How to find your next team member?
Recently, we were looking for a new team member. In order to find out what skills we were missing and to create a job posting, we used a tool called Team Competency Matrix. In short: a Team Competency Matrix shows you which skills are present and which are currently lacking in a team.
How does that work?
We did a workshop with the whole team (developers, UI/UX designer, product owner as well as our agile coach). The session was split into 2 parts. In the first part, we would gather all the skills needed in our daily work and in the second part, we would map our team’s skills to the required skills.
Step 1: Gather required skills
This was done similarly to a brainstorming session. We would use Mural as a digital whiteboard and everyone wrote down all the skills that are required during our daily work. This part was really insightful. It provided a good overview of the status quo and was also really valuable to reflect on what we are actually doing during the day.
The skills collected contained items like:
- PHP
- Unit / Integration Testing
- API Design
- Graphql
- User Journeys
- Splunk
- Code Reviews
- Frontend Tests
- Docker
The collection was a lot bigger, so in the next step we had to group those skills as a preparation for step 2.
Step 2: Creating the Team Competency Matrix
The collected skills from part 1 were added to a google sheets table.

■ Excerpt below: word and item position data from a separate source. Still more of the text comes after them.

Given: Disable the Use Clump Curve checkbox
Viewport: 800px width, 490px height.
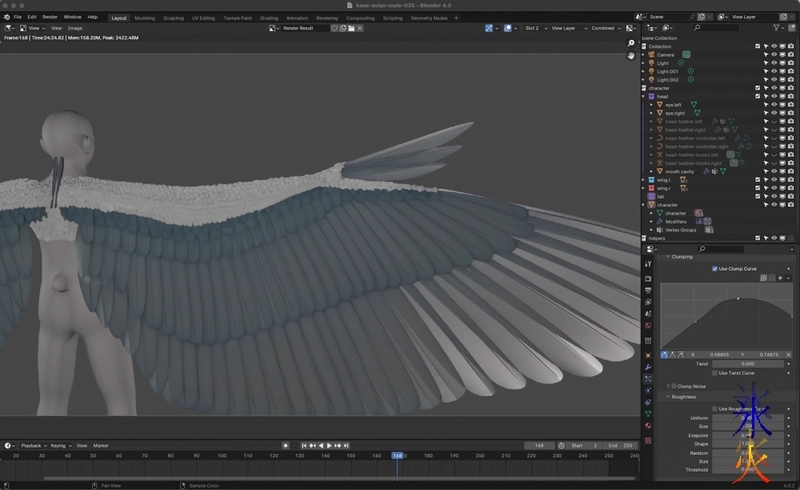Looking at the screenshot, I should tap(714, 269).
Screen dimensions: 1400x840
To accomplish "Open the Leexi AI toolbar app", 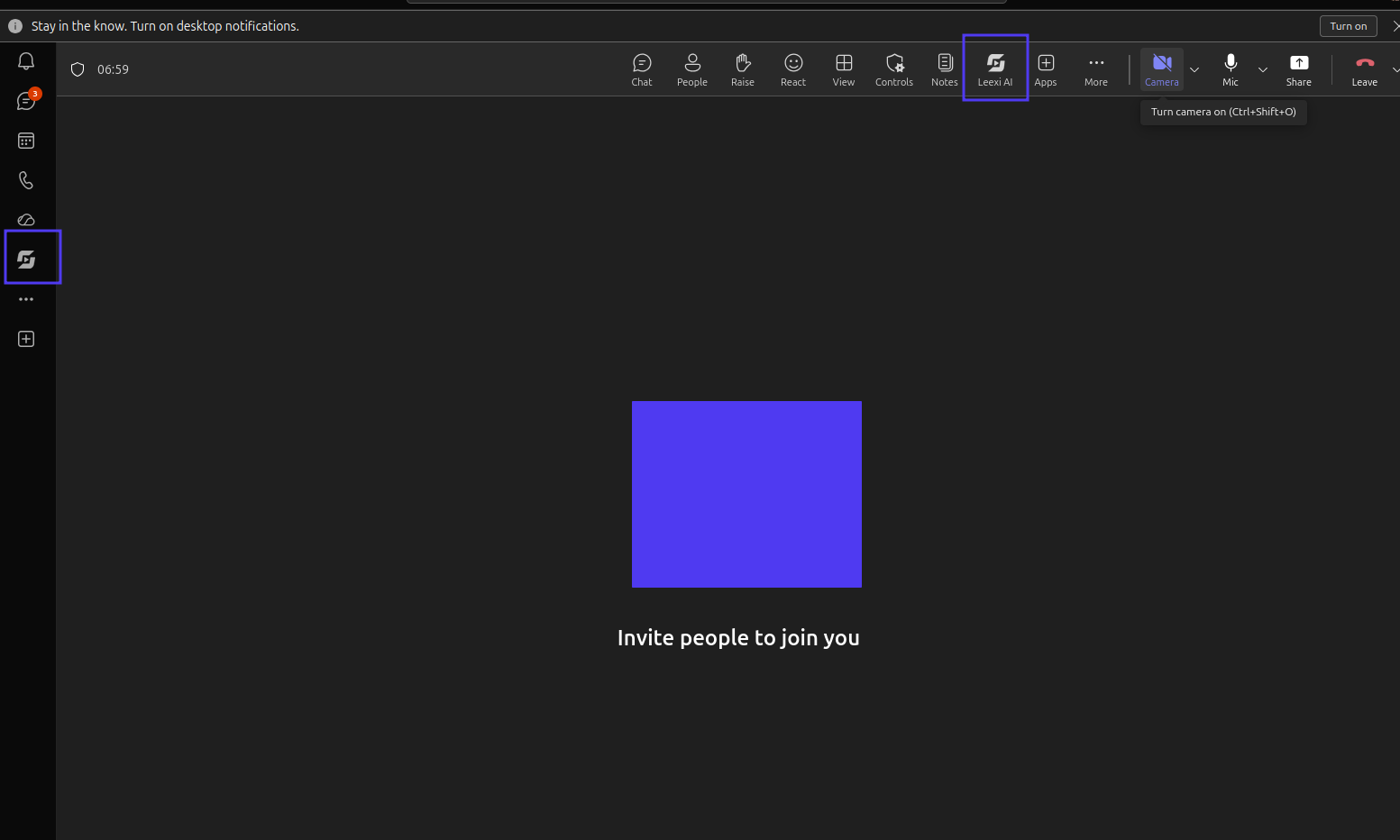I will [x=995, y=69].
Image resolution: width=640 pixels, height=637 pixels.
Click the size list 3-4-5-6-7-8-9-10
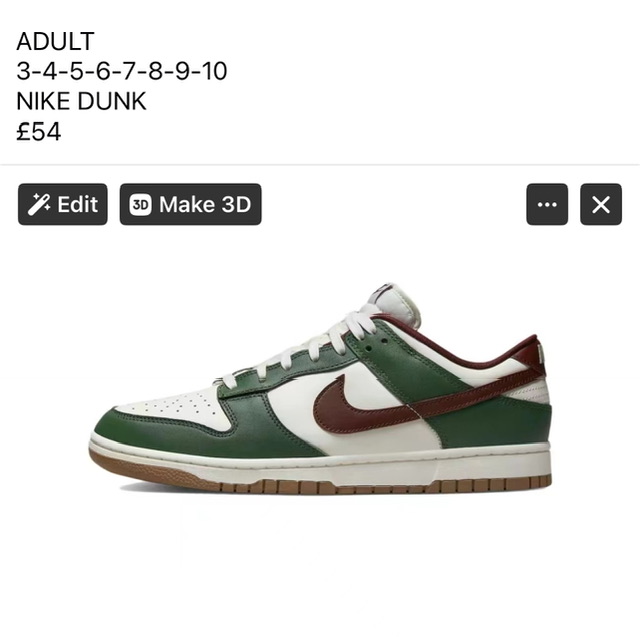pyautogui.click(x=122, y=71)
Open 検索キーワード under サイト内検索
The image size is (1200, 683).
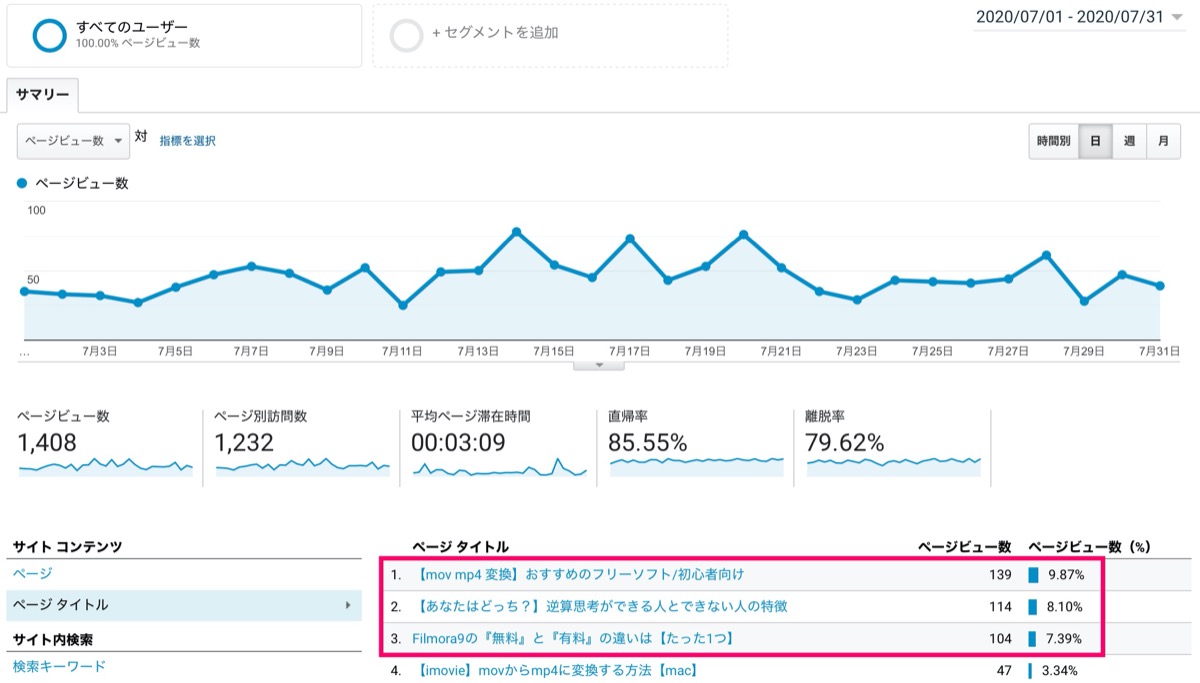[x=60, y=666]
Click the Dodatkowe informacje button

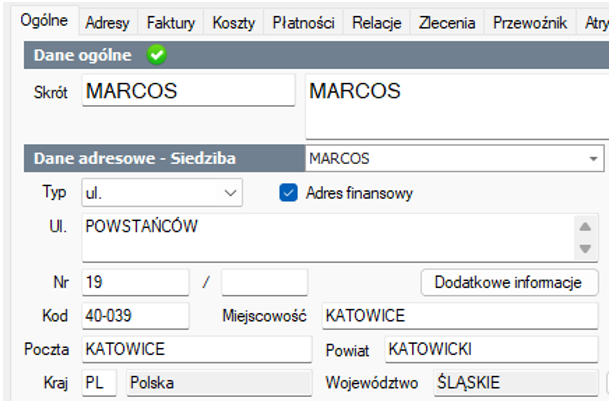[x=508, y=282]
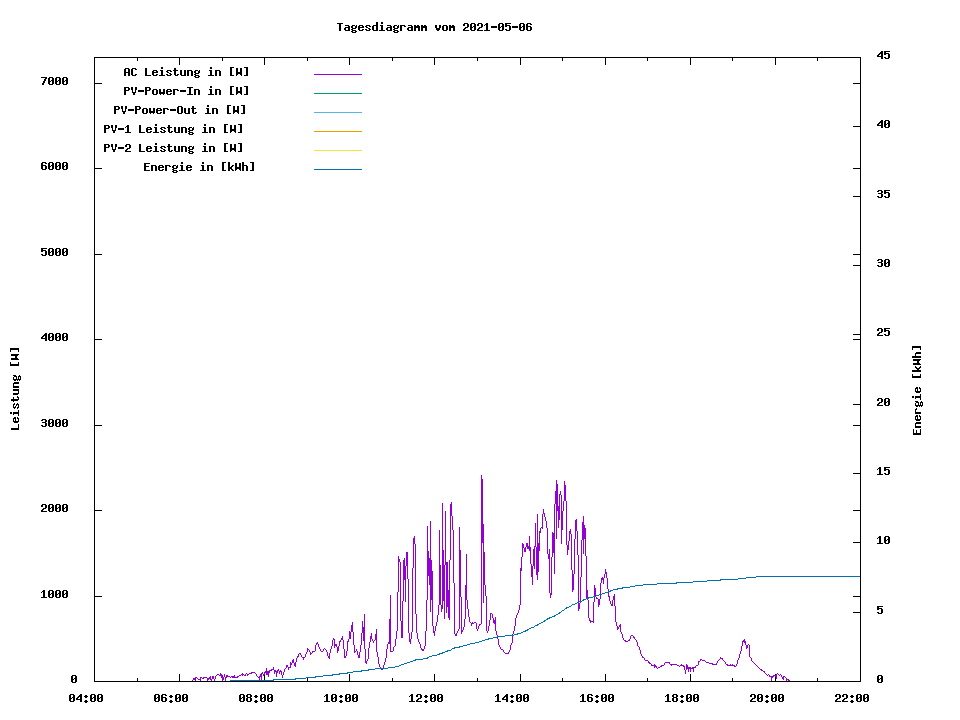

Everyone would self-assess how well they know a certain skill using the following criteria:
- green (1): I can teach that
- yellow (2): I can do that
- red (3): no clue
Using that result, we could count the green team members for each skill and easily determine the required skills for our job posting. But keep in mind: some skills require more people, other skills require fewer people. In a typical development team, it’s probably fine if 1 or 2 people take care of user journeys; but there should be more people who write code.
Key learnings
Using the Team Competency Matrix was not hard and didn’t take much time. We spent like 90 minutes doing it. It was very valuable to get everyone on the same page where we were as a team and what gaps we had. We realized during the workshop that it is crucial to be very clear on what the colors (or numbers) mean. We made the mistake of switching from numbers to colors which caused confusion. I highly recommend using numbers and having the background colors adjust automatically based on the number.
Additionally, self-assessing your skills is always a good exercise in order to find areas where you want to further develop yourself and grow in your position.
In the end we were able to craft a well-matching job description for our team and actually already found our next team member!